Community bankers remain pessimistic about the economy as they lack confidence in the ability of the Federal Reserve to avoid an economic slowdown, according to the third quarter Community Bank Sentiment Index released by the Conference of State Bank Supervisors.
The index, released Oct. 4, increased seven points from a record low of 84 during the second quarter year to 91, nine points lower than 12 months ago. A reading of 100 indicates a neutral sentiment. A major source of pessimism for bankers is the Federal Reserve’s monetary policy. Sixty-eight percent of bankers said monetary policy will be worse 12 months from now. The Federal Open Markets Committee this month approved its third straight 75 basis-point rate increase, lifting the federal funds rate to a range of 3 to 3.25 percent. Fed officials have indicated that more increases are coming.

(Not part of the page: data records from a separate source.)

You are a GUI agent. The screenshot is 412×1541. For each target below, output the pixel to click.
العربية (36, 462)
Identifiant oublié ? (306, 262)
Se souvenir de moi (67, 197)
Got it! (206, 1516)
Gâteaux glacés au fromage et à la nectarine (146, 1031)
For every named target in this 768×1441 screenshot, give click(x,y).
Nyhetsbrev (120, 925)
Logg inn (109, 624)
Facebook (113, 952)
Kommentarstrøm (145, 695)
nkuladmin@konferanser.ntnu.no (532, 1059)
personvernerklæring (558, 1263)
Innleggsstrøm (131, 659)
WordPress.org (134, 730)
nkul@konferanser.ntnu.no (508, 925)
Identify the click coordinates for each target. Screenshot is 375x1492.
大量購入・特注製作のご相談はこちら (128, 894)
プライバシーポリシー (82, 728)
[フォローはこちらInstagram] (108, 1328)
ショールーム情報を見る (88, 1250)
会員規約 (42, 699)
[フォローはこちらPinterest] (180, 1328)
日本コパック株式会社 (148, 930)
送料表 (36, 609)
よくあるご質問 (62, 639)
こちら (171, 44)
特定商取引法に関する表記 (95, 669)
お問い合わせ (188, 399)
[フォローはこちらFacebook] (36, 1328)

The United Nations is urging the Federal Reserve and other major central banks to put interest rate hikes on hold to avoid a potentially significant global recession. The United Nations Conference on Trade and Development’s annual report warned that interest rate hikes and austerity policies in wealthy countries risked backfiring, especially impacting lower-income nations.

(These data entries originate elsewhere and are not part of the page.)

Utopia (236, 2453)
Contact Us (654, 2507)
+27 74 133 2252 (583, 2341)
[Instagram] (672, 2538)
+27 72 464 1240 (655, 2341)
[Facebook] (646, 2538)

The profitability component of the index, at 121, experienced the greatest quarterly improvement for the third straight time, 70 points higher than Q4 2021. Nearly 80 percent of bankers said regulatory burdens will be worse in 12 months than they are today. The outlook for future business conditions also remained historically low in the third quarter, with 61 percent of bankers saying they would be worse 12 months from now.
“Community bankers’ ongoing concerns over high inflation, tepid economic growth and a potentially more burdensome regulatory environment continue to weigh heavily on overall sentiment,” said CSBS Chief Economist Tom Siems. “The good news is that all seven components that comprise the CBSI rose from the previous survey, with the profitability outlook markedly higher.”